▶ _EXTRACTED INFORMATION_:
···

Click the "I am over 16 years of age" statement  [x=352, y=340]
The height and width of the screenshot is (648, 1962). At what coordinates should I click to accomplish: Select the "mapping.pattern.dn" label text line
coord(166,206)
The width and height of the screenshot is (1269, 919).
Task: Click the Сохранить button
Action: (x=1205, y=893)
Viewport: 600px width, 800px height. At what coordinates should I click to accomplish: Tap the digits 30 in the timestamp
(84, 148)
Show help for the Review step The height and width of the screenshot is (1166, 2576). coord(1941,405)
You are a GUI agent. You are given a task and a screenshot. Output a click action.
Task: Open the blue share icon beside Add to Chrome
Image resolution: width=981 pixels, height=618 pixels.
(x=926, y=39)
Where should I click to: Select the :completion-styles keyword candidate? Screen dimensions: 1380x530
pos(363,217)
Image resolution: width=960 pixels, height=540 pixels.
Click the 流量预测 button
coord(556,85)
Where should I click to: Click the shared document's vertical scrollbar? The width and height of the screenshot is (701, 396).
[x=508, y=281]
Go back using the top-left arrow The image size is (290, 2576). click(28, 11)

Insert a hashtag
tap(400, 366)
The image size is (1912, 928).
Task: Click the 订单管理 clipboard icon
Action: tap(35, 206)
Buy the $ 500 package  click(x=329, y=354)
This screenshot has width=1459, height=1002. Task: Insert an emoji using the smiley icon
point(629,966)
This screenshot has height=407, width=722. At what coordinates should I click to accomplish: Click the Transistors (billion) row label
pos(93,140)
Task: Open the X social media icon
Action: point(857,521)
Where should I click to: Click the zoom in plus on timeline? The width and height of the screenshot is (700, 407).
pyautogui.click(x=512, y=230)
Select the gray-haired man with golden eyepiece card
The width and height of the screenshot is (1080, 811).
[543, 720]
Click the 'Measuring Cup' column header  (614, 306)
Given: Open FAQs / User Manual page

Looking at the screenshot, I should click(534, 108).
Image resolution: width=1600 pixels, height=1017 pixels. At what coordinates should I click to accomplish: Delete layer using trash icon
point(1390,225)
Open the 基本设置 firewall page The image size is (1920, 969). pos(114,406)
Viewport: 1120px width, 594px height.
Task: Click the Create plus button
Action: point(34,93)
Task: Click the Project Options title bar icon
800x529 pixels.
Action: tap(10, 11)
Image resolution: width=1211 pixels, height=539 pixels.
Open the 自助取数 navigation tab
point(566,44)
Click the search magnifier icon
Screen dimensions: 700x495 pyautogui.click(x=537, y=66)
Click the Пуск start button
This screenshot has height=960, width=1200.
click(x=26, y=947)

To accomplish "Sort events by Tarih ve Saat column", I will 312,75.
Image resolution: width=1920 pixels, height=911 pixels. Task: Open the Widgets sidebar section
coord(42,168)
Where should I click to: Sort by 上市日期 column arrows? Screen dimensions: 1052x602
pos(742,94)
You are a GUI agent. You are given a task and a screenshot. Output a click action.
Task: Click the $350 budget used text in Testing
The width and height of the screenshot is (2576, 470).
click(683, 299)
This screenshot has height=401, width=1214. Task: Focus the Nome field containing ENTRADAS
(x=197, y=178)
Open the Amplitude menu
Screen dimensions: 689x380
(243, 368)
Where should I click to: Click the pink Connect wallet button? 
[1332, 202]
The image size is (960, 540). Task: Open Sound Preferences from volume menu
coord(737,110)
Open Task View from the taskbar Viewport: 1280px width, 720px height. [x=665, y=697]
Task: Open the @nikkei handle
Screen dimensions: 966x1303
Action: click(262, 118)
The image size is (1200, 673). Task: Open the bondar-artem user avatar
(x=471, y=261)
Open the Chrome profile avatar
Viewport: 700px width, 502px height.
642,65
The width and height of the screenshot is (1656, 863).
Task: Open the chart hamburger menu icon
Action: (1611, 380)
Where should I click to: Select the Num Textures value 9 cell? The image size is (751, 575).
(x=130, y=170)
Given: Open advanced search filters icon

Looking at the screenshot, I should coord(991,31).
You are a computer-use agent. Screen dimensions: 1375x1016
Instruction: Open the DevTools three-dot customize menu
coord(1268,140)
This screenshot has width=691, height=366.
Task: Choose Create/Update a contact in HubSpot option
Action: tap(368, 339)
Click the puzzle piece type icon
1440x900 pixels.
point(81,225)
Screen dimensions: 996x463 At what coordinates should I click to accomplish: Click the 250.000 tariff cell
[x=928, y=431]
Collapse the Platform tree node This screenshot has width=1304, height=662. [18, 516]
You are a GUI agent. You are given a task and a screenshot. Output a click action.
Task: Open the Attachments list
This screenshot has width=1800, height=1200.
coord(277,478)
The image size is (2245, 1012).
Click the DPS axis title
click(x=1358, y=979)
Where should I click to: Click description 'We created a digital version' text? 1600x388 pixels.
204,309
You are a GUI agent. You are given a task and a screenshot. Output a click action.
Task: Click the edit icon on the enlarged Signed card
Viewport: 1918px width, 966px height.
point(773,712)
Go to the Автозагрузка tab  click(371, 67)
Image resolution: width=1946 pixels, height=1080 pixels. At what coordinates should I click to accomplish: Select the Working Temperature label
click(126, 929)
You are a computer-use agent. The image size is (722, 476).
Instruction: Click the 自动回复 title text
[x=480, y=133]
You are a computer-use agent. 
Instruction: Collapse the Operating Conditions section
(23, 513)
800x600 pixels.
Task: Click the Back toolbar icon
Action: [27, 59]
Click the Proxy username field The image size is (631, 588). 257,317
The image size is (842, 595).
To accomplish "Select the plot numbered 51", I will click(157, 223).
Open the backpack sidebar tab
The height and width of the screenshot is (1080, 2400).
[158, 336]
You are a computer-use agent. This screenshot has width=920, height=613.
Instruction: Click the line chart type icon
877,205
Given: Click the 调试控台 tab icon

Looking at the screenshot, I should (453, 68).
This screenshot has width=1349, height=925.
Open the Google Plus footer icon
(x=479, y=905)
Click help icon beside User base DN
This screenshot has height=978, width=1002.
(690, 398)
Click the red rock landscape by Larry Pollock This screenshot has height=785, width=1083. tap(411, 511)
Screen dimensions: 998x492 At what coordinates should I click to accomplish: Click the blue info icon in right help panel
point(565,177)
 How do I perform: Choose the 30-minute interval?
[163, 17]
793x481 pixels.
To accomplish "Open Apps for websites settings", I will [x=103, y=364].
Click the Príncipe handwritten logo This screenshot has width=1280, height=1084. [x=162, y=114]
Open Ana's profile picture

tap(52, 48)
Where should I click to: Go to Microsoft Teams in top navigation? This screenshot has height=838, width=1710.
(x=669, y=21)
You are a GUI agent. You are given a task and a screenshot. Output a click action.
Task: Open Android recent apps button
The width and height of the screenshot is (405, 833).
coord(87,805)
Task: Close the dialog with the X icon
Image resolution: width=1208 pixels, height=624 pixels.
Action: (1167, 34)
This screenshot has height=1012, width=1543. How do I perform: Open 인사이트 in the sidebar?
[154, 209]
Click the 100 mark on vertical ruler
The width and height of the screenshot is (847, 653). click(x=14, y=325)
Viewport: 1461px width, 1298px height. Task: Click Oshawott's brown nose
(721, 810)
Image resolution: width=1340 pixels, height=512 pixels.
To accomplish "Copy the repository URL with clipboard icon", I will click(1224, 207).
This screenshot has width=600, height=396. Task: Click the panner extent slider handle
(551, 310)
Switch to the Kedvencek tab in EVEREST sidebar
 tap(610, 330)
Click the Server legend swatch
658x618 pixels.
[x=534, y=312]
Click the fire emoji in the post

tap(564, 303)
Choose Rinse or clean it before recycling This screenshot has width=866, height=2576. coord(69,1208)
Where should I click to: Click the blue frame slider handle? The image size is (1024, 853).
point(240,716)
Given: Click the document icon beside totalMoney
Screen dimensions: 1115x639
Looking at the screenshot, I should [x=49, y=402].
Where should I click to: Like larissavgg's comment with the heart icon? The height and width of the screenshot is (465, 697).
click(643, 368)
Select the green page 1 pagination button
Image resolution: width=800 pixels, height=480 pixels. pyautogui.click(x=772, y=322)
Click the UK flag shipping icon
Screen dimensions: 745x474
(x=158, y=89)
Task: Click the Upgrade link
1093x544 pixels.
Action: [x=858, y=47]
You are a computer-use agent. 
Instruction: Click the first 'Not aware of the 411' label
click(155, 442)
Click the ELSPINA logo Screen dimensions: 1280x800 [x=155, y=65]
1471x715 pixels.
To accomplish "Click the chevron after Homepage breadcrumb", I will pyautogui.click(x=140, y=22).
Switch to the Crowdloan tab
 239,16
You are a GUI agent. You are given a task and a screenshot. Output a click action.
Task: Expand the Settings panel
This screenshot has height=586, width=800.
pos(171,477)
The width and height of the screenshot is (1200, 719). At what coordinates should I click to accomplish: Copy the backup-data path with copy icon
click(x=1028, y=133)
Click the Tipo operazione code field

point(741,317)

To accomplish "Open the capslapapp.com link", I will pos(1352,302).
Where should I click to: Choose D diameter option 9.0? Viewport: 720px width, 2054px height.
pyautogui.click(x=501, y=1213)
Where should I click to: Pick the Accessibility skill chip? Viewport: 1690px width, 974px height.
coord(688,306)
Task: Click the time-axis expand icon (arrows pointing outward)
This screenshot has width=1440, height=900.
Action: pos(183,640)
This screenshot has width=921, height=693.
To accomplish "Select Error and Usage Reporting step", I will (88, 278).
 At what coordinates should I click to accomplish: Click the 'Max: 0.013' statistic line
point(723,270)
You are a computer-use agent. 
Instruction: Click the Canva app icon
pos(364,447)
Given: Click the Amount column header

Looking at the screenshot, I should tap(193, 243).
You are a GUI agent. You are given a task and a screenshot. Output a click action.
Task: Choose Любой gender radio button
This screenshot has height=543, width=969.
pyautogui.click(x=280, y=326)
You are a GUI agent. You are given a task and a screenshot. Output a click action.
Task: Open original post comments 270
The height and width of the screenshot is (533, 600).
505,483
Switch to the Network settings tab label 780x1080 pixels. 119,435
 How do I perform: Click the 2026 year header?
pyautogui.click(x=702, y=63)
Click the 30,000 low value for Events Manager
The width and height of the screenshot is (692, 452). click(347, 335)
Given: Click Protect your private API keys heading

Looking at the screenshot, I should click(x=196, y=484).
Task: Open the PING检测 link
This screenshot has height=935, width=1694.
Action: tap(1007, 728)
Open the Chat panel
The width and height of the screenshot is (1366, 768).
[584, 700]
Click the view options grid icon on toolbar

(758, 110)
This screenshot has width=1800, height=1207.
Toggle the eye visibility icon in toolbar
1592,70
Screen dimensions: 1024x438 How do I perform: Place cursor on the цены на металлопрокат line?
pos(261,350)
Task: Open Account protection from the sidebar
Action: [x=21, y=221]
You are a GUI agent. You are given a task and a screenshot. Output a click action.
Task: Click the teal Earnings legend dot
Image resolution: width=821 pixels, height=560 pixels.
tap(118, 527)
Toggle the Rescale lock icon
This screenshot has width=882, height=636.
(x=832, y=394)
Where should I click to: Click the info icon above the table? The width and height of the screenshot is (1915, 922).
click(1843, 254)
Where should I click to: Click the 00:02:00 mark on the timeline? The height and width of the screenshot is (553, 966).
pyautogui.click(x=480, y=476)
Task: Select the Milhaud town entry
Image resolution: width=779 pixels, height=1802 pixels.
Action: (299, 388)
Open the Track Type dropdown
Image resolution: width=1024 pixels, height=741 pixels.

···

▶ _THE TASK_: Only a number is expected: the count of lines in the entries that include the string "step".

▶ _RESPONSE TO THE EXERCISE_: 2